The area where the electrodes are to be inserted will be sterilized and covered with a surgical drape.

Your physician will numb the area with a local anesthetic if the procedure is to be done while you are awake. If general anesthesia is used, you will have a breathing tube placed through your mouth and into your trachea after you are asleep. The breathing tube will be connected to a breathing machine while you are asleep.

A very small nick may be made in your skin to make it easier to pass the RFA electrode into in the effected bone.

Using imaging-guidance, your physician will insert the needle electrode through the skin and advance it to the site of the tumor.

At the end of the procedure, the needle electrode will be removed and pressure will be applied to stop any bleeding and the opening in the skin is covered with a dressing. No sutures are needed.

What are benefits & risks involved?


  • Rapid pain relief usually apparent within the first 2-3 days after the procedure,
  • No overnight hospital stay,
  • Return to work, school and other normal activities usually within the first week after the procedure, but no vigorous sports for 3 months,
  • Minimal damage to bones and muscle with no significant structural weakness,
  • Lower cost.
  • Treatment-related serious complications are infrequent and discomfort is minimal.
  • No surgical incision is needed—only a small nick in the skin that does not have to be stitched closed.

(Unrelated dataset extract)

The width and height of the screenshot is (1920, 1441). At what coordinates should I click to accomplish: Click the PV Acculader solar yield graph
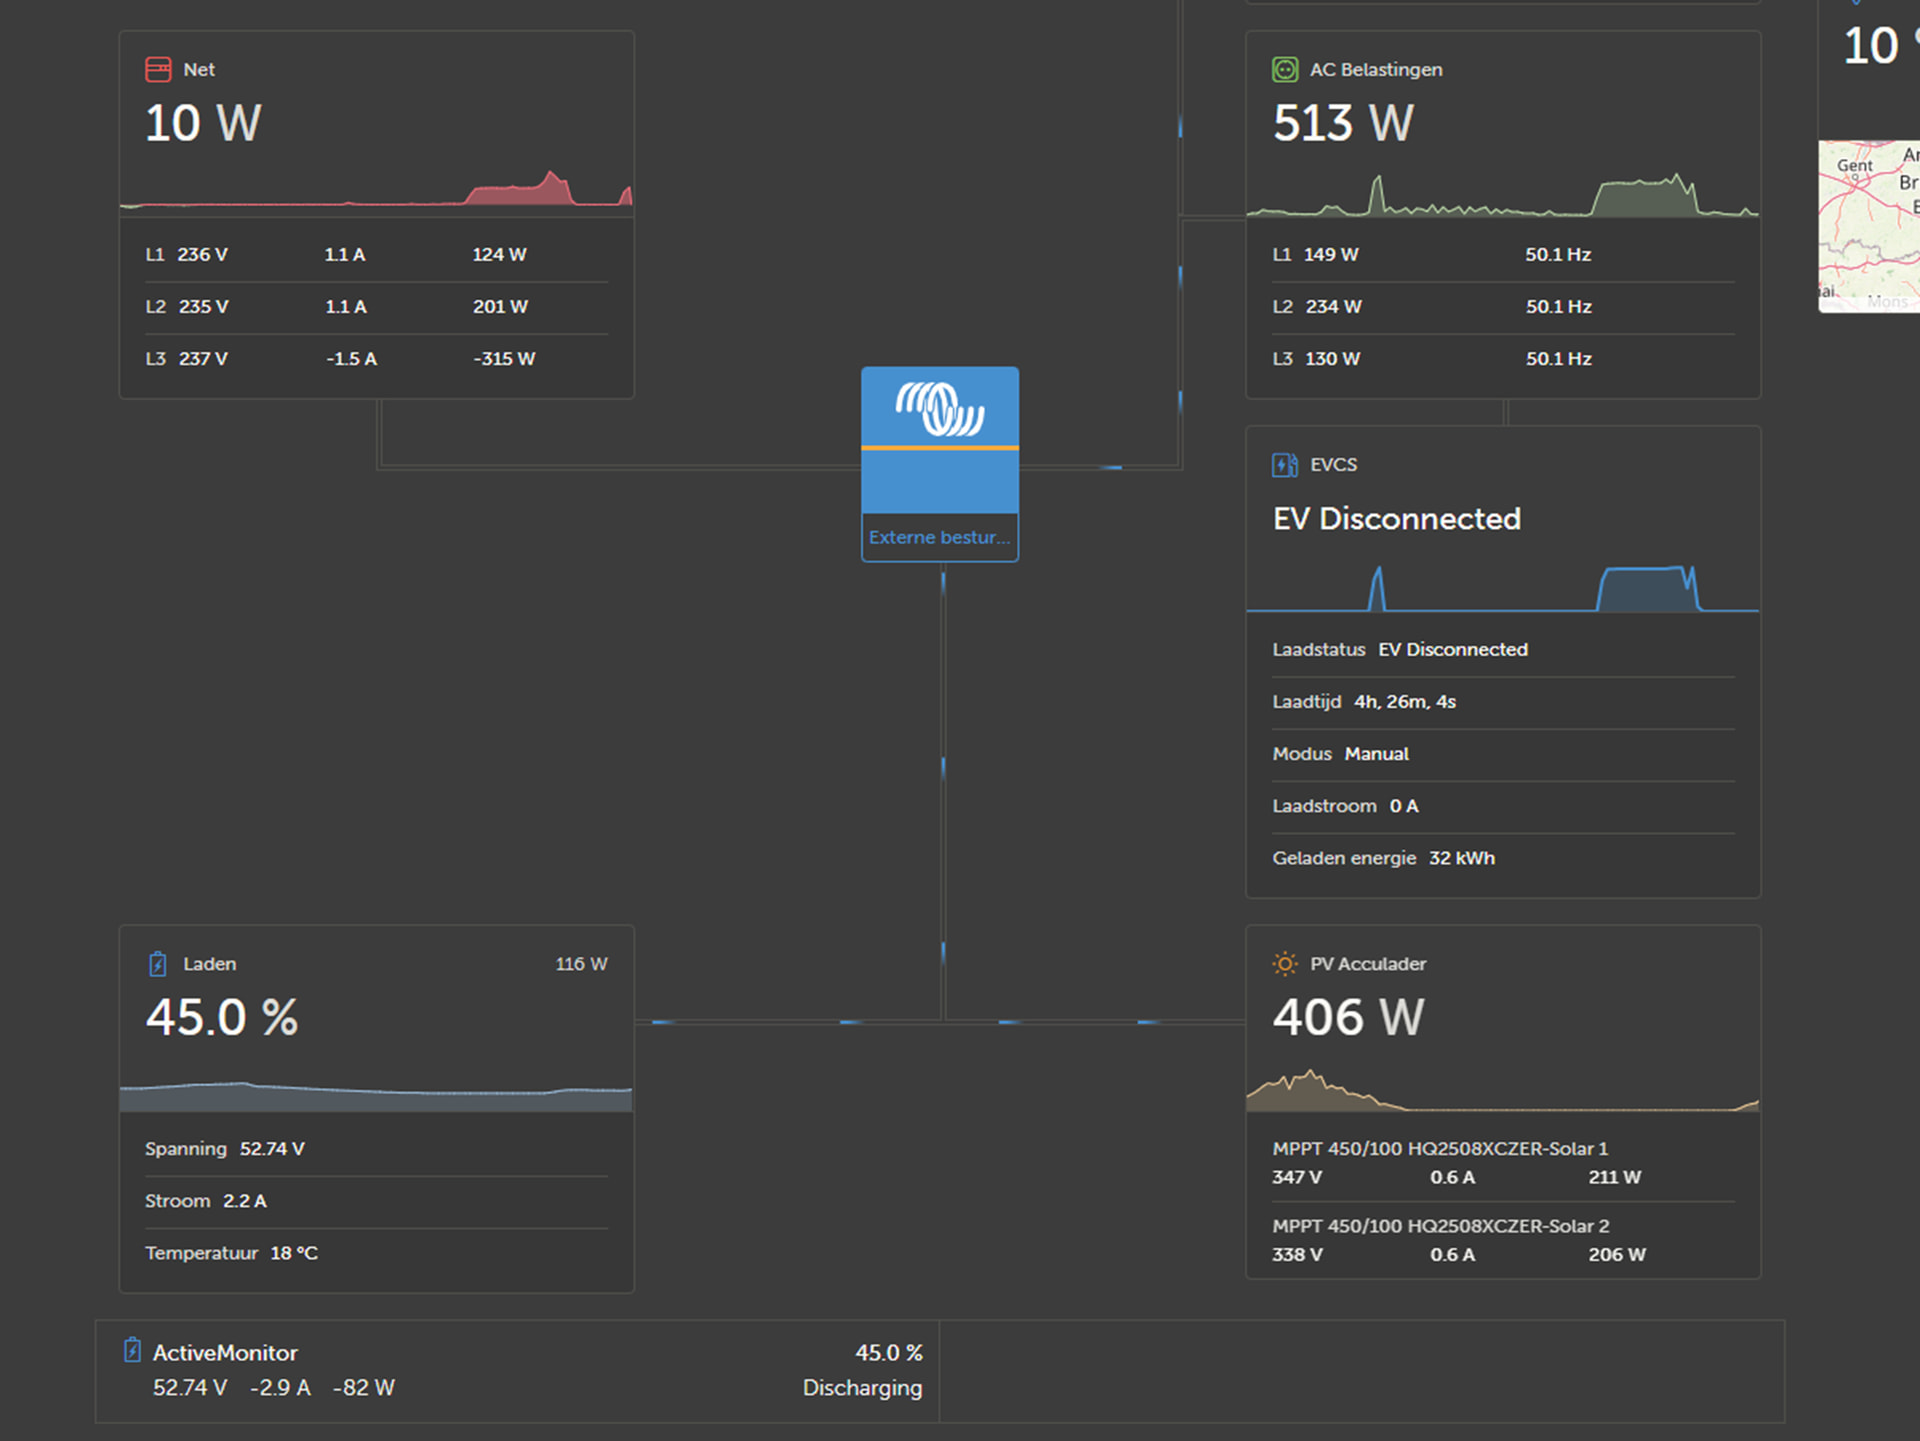click(x=1502, y=1092)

  • Any procedure where the skin is penetrated carries a risk of infection. The chance of infection requiring antibiotic treatment appears to be less than one in 1,000.
  • Less than one percent of patients may develop a localized infection (abscess) at the site of the tumor ablation three to four weeks after the treatment.
  • Severe pain after RFA is uncommon, but may last a few days and require a narcotic to provide relief.